** Supplied material follows **
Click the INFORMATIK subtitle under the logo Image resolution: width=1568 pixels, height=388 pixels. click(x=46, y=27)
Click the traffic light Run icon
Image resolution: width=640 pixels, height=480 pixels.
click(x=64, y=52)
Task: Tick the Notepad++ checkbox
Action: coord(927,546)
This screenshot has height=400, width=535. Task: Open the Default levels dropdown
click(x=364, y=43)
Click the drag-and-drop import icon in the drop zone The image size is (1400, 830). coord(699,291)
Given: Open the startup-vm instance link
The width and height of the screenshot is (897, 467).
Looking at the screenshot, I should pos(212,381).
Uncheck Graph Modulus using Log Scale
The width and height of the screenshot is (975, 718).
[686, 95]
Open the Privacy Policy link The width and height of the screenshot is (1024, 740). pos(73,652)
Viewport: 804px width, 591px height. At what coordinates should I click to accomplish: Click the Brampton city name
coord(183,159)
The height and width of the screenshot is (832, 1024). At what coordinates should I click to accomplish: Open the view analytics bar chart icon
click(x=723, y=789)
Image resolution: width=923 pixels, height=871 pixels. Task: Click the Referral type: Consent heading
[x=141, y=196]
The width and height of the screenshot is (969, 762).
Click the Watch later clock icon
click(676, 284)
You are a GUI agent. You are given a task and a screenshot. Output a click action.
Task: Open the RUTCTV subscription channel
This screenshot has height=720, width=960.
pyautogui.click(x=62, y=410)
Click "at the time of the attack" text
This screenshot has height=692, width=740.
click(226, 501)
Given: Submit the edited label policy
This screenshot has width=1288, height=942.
** End of Supplied material **
**Task details:**
Word for word, give the records again.

**Exercise solution:**
Click the INFORMATIK subtitle under the logo Image resolution: width=1568 pixels, height=388 pixels. click(x=46, y=27)
Click the traffic light Run icon
Image resolution: width=640 pixels, height=480 pixels.
click(x=64, y=52)
Task: Tick the Notepad++ checkbox
Action: coord(927,546)
This screenshot has height=400, width=535. Task: Open the Default levels dropdown
click(x=364, y=43)
Click the drag-and-drop import icon in the drop zone The image size is (1400, 830). coord(699,291)
Given: Open the startup-vm instance link
The width and height of the screenshot is (897, 467).
Looking at the screenshot, I should pos(212,381).
Uncheck Graph Modulus using Log Scale
The width and height of the screenshot is (975, 718).
[686, 95]
Open the Privacy Policy link The width and height of the screenshot is (1024, 740). pos(73,652)
Viewport: 804px width, 591px height. At what coordinates should I click to accomplish: Click the Brampton city name
coord(183,159)
The height and width of the screenshot is (832, 1024). At what coordinates should I click to accomplish: Open the view analytics bar chart icon
click(x=723, y=789)
Image resolution: width=923 pixels, height=871 pixels. Task: Click the Referral type: Consent heading
[x=141, y=196]
The width and height of the screenshot is (969, 762).
Click the Watch later clock icon
click(676, 284)
You are a GUI agent. You are given a task and a screenshot. Output a click action.
Task: Open the RUTCTV subscription channel
This screenshot has height=720, width=960.
pyautogui.click(x=62, y=410)
Click "at the time of the attack" text
This screenshot has height=692, width=740.
click(226, 501)
Given: Submit the edited label policy
This screenshot has width=1288, height=942.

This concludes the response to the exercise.